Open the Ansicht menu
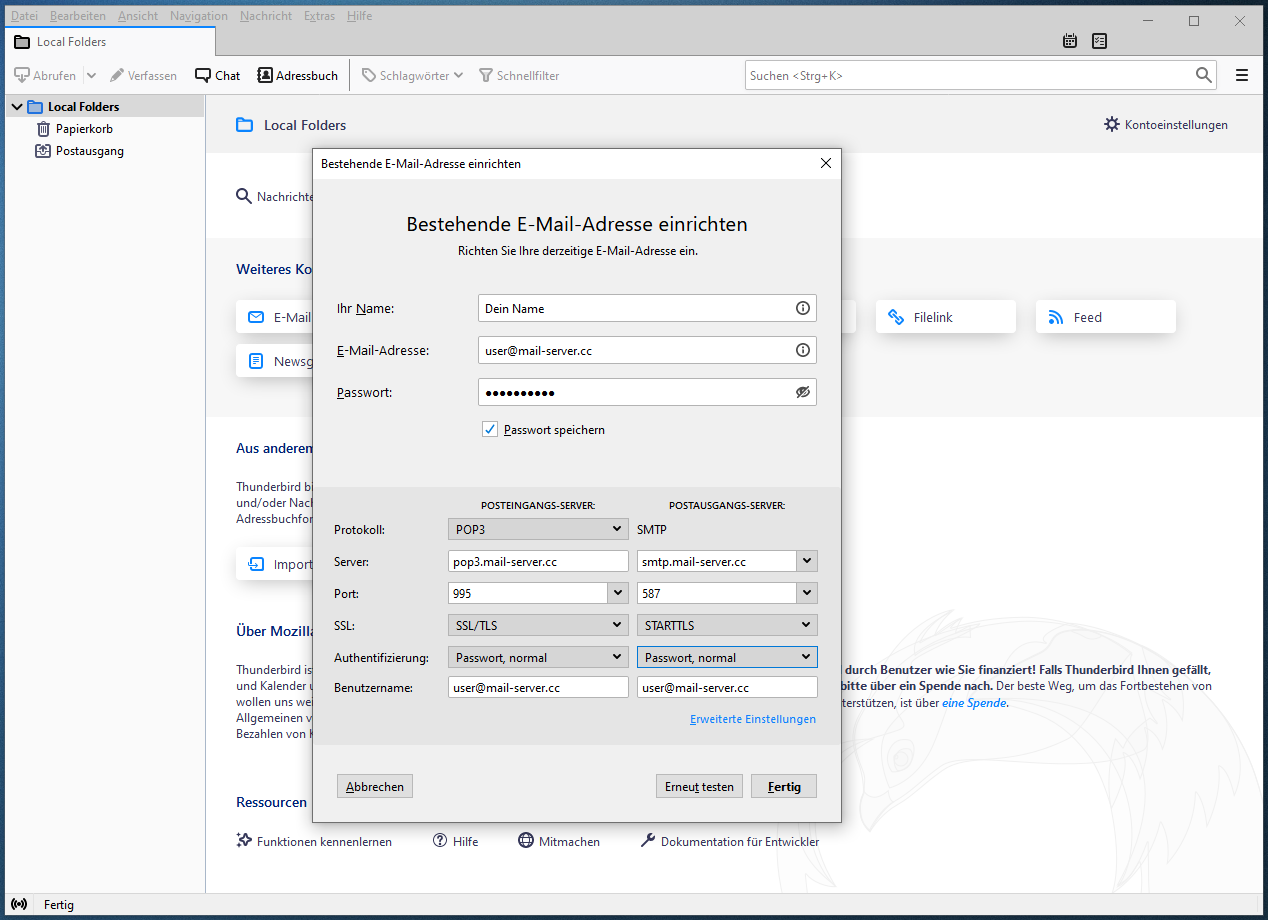 tap(138, 16)
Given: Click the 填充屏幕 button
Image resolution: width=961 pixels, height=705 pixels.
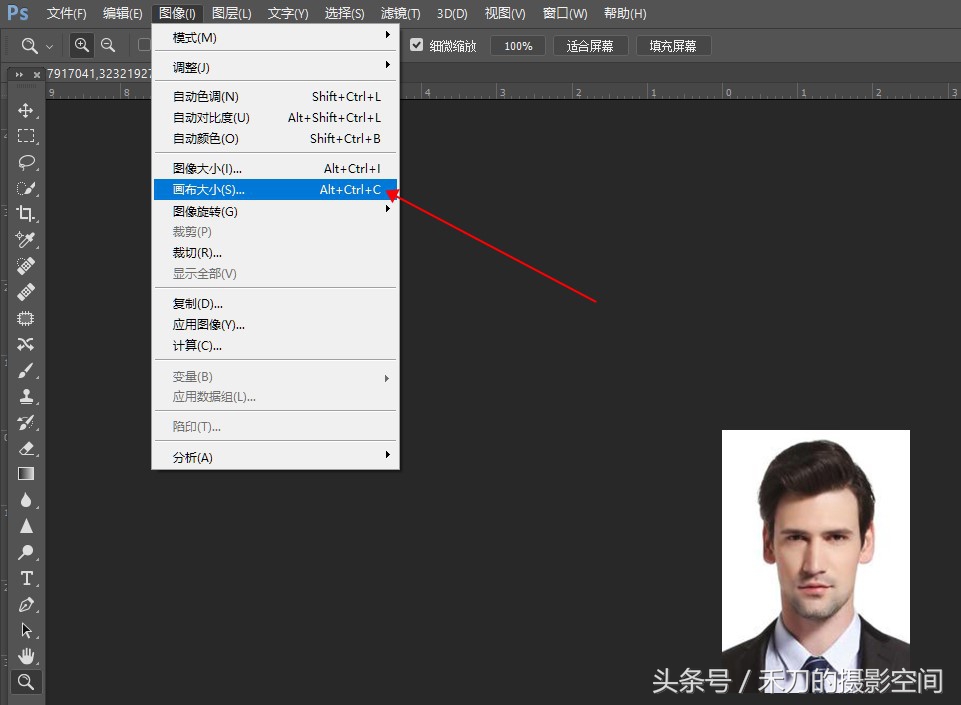Looking at the screenshot, I should coord(673,45).
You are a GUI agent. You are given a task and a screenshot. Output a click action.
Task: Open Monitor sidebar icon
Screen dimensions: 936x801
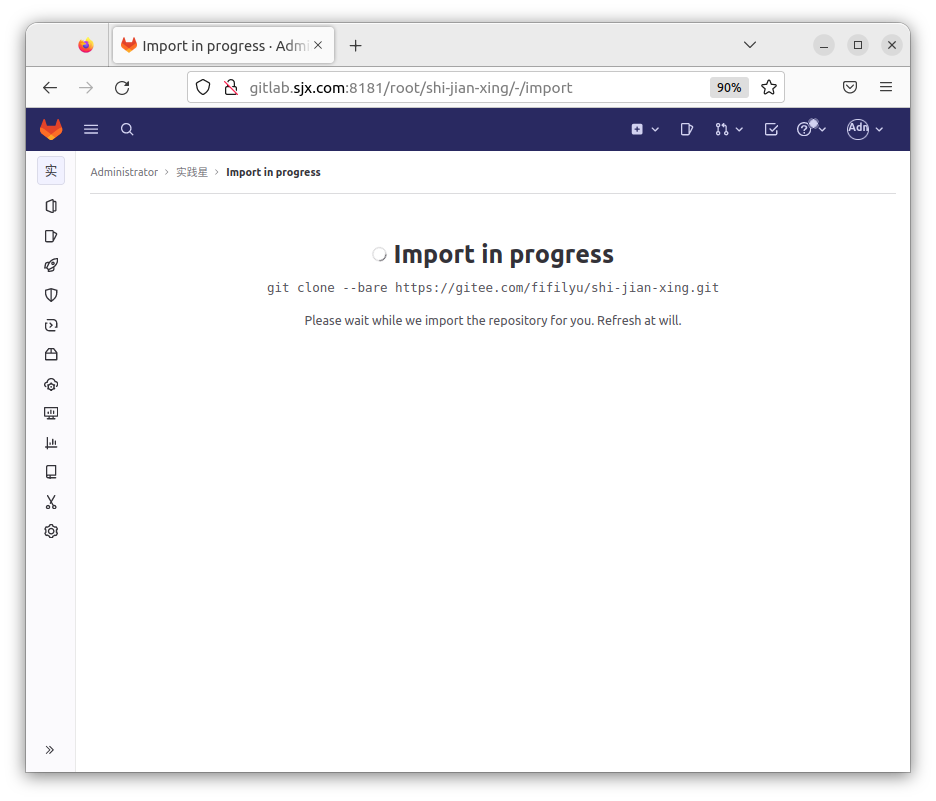51,413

# Work to be completed
In the copy, each entry above must match exactly, and no picture may be carried over.

# Problem solution
Open the Ansicht menu
 tap(138, 16)
Given: Click the 填充屏幕 button
Image resolution: width=961 pixels, height=705 pixels.
Looking at the screenshot, I should coord(673,45).
You are a GUI agent. You are given a task and a screenshot. Output a click action.
Task: Open Monitor sidebar icon
Screen dimensions: 936x801
51,413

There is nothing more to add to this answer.